Of Pride, Falls — and Obama’s Foreign Policy

Of Pride, Falls — and Obama’s Foreign Policy

Richard Cohen, The Washington Post

9 May 2016

Image: Ben Rhodes, deputy national security adviser for strategic communications and speechwriting, at a White House press briefing in February. (Carolyn Kaster/Associated Press

I’ve read a fair number of books on foreign policy in recent years, yet the one that has made the greatest impression on me was assigned in the sixth grade. It was Esther Forbes’s novel “Johnny Tremain,” and the lesson I took from it was the very one Johnny himself had to learn the hard way: “Pride goeth before a fall.” Maybe too late, I recommend the book to President Obama and his foreign policy team. Their pride has already turned to smugness.

For evidence, I suggest reading a lengthy interview with Benjamin Rhodes, the president’s supremely cocky foreign-policy speechwriter and, by his own admission, master manipulator of the moronic media. The interview, published in the New York Times Magazine, makes for gripping reading. It is not usual, after all, for a senior White House official to crow about how he deceived the press (and the nation) about when negotiations with Iran over its nuclear program actually began. It was not when the more moderate current regime took power, but earlier, under the auspices of more recalcitrant hard-liners. In effect, the White House lied.

The lie exposes a truth. Obama wanted the deal (almost) no matter what. He had not been beckoned into the talks by more reasonable Iranians, but had initiated them with the previous regime. In other words, he wanted the talks more than the Iranians did — a negotiating position of great weakness. It explains why nothing in the agreement thwarts Iranian efforts to support terrorism in the Middle East or continue to make mayhem in Iraq. It lowers the odds that Iran will continue to adhere to the agreement.

Rhodes, who had scant background in foreign affairs before typing his way into the heart of the president, is now so close to Obama that “I don’t know anymore where I begin and Obama ends.” (One more interview like this and he’s going to find out.) Many say Rhodes and the president have a “mind meld,” and so the reader authoritatively learns of the centrality of Iran to the president’s thinking. If Obama can reach some understanding with Iran, he can rid himself of the pesky Middle East and pivot — a word that comes to mind — elsewhere. Whatever the case, American boots will not hit the ground unless it is to protect vital American interests — the sole standard for measuring success.

It could be that Obama’s foreign policy is a brilliant reassessment. It could be that the Washington foreign-policy establishment he so reviles — see Jeffrey Goldberg’s piece in the Atlantic — is stuck in the amber of lessons learned from World War II and the Cold War.

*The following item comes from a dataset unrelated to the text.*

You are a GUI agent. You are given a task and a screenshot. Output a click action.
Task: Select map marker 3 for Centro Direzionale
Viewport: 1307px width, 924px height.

I know that I am, but I do not know that these lessons are irrelevant to our day. Hitler was evil. Stalin was evil. The reluctance and, in some cases, sheer inability of key aspects of U.S. leadership to appreciate these facts doomed millions of people.

White House press secretary Josh Earnest addressed claims that one of President Obama’s top security advisers, Ben Rhodes, promoted misleading information about the Iran deal. “I haven’t seen anybody produce any evidence that that’s the case,” Earnest said. (White House)

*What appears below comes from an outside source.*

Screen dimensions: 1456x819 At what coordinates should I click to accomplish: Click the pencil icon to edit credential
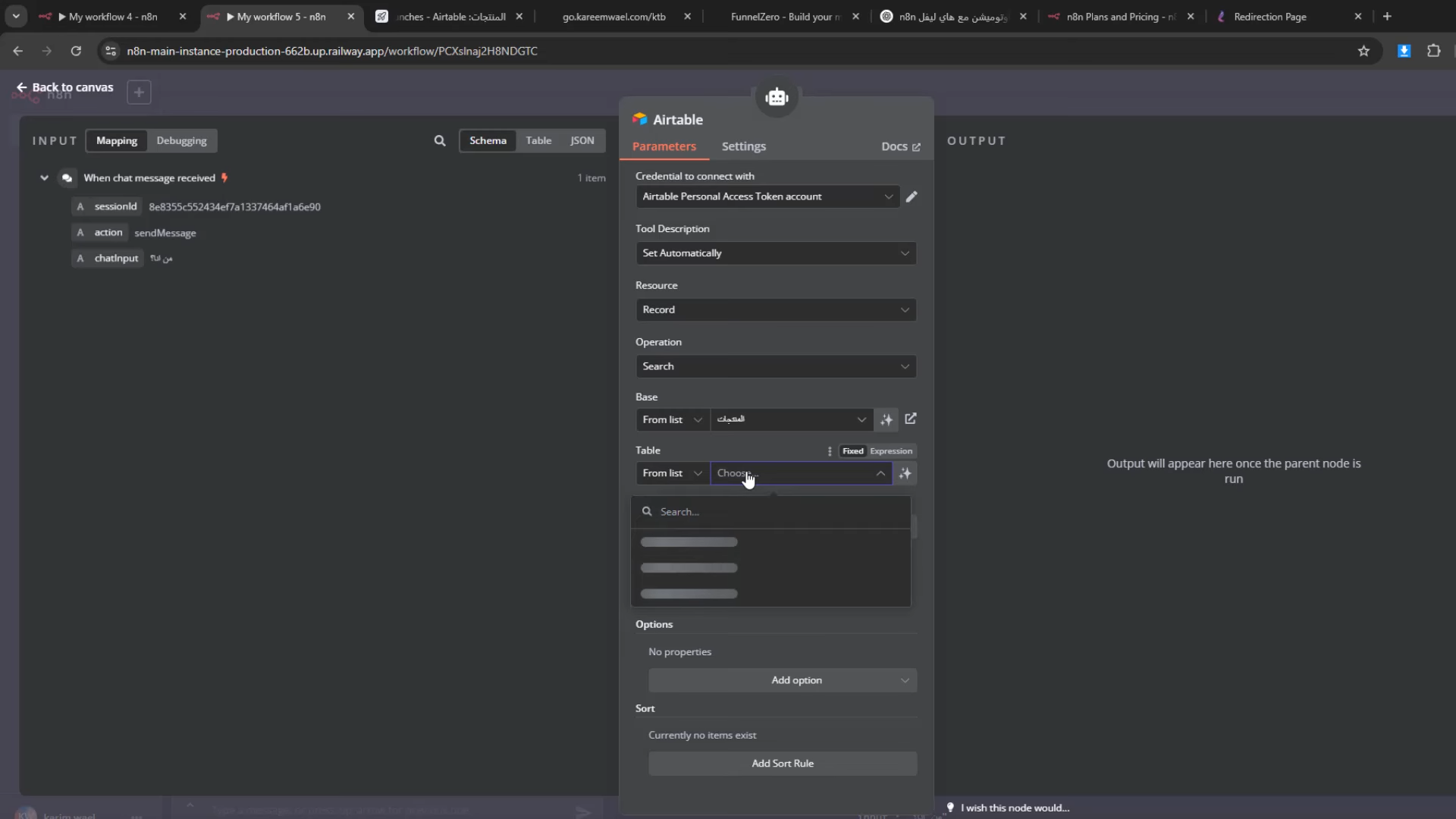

Rhodes calls the foreign policy establishment “the Blob” and he, like the president, dismisses its fusty thinking and crows the cleverness of their own, especially — and amazingly — the success of their Syria policy. Their only standard is the number of Americans who have died there — very few. That is commendable, but it is false to assert by implication that an alternative policy would have done otherwise. The intervention in Libya cost zero American lives; so too the ones in Kosovo and Bosnia. The United States could have implemented a no-fly zone in Syrian skies. It could have grounded the Assad regime’s helicopters, which drop barrel bombs on civilians, eviscerating them with nails, pellets and scrap.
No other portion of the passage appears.